Work to be completed => The records that follow are to be repeated exactly, with no pictures carried over.

Exercise data =>
···
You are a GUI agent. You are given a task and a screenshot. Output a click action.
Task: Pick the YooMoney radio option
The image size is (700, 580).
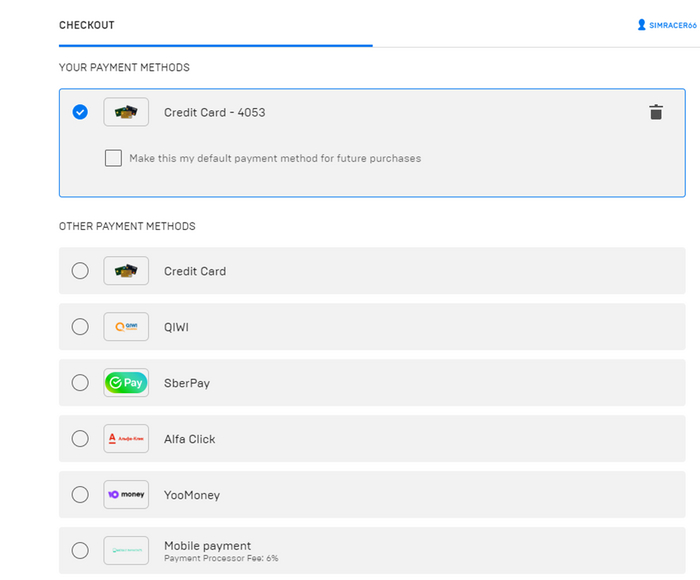pyautogui.click(x=80, y=495)
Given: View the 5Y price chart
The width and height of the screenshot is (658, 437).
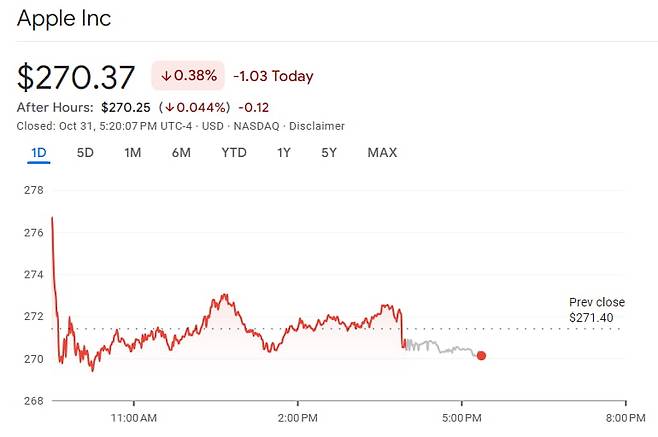Looking at the screenshot, I should [329, 153].
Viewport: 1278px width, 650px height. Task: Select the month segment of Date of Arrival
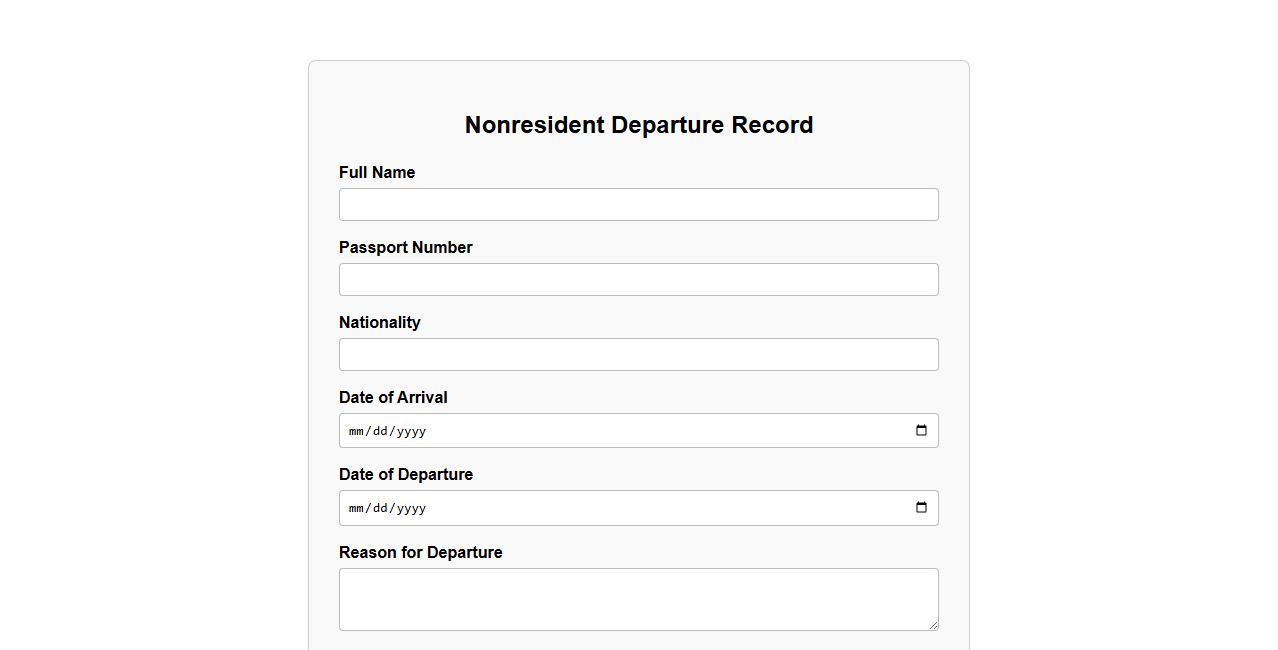356,432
···
Response below =>
You are a GUI agent. You are given a task and a screenshot. Output a click action.
Task: Pick the YooMoney radio option
The image size is (700, 580).
pyautogui.click(x=80, y=495)
Given: View the 5Y price chart
The width and height of the screenshot is (658, 437).
Looking at the screenshot, I should [329, 153].
Viewport: 1278px width, 650px height. Task: Select the month segment of Date of Arrival
356,432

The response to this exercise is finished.